Welcome to the Fourm R W Wood:
It looks like you already understand that the joists hold the ceiling up and the walls from pushing out from the weight of the rafters. I wold go for raising one pair of joists at a time; all the others being left to keep the walls tied in, and I would not want to raise them more than the 6" required to give the full 8' ceiling.
An alternative to that would be to put a supporting wall or beam in from end to end of the house at the top of the rafters. The collar ties put more strain on the rafters and will cause sagging but the full height wall or beam will take all the strain off the rafters. Of course, that will need to be done in stages; extending legs from the center wall to catch the weight before removing the joists. You are correct in saying that all walls would then need to be built up to the rafters; or at least the bed room and bathroom walls. The other walls could be left short to give a more open space. Be aware, this could give a lot of problems with electrical wiring unless you have a basement, and all I have said is based on having 2" X 6" or larger raftes; if it is a truss roof don't touch it.
Please post back and let us know how it works out, maybe even some pictures.
Glenn


----------



## rwwood (Jan 20, 2007)

glennjanie said:


> Welcome to the Fourm R W Wood:
> An alternative to that would be to put a supporting wall or beam in from end to end of the house at the top of the rafters.


I'm not sure what you mean by "at the top of the rafters." There is only one wall that runs the length of the house, and it's directly under the peak of the roof. If you mean extending that wall directly to the peak, I suppose that could be done, thereby giving the two rooms either side of the center wall one high and one low wall. I'm not sure there is adequate support in the basement of that center wall though, and adding it would probabably be difficult since the chimney goes up through the middle of the house.



> Be aware, this could give a lot of problems with electrical wiring unless you have a basement, and all I have said is based on having 2" X 6" or larger rafters; if it is a truss roof don't touch it.
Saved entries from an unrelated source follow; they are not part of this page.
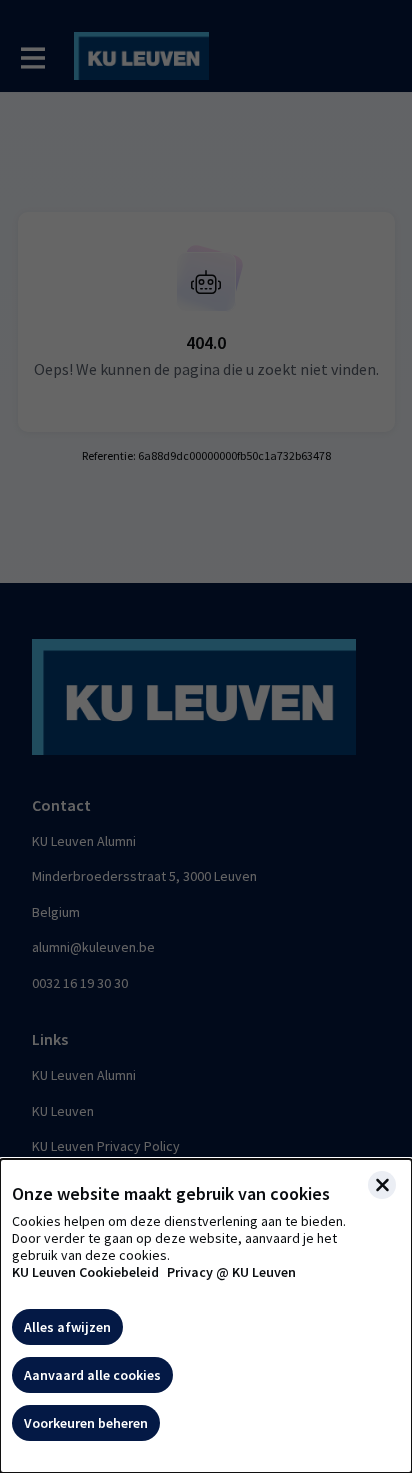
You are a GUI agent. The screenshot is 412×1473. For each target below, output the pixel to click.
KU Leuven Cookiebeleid (85, 1272)
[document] (206, 1316)
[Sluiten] (382, 1185)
Neither of these points is an issue.

It'll be awhile before we get to doing this, but I'm trying to formulate plans for the whole house prior to starting anything.

Thanks.
RWW


----------



## glennjanie (Jan 20, 2007)

Hello R W:
Yes, I was talking about the Peak of the roof and Yes, it would need a beam  and posts in the basement to support it. By the way, what supports the middle wall now? The posts would need 16" squares cut in the basement floor and a footer poured at least 1' deep, with some steel reinforcing. The beam could be steel which would make it smaller. It may be placed on each side of the chimney.
The basement is a blessing because any new wiring can be run up into the walls from there.
If you want to open up some more space, you could use a beam to support part of the peak rather than a full length wall. Just make sure it it supported on double or triple studs on each end and those studs set right over a basemet post. The beam would have limitations of length.
Glenn


----------



## rwwood (Jan 21, 2007)

With your solution, are you saying that by supporting the ridge along its length that ceiling joists are not needed?


----------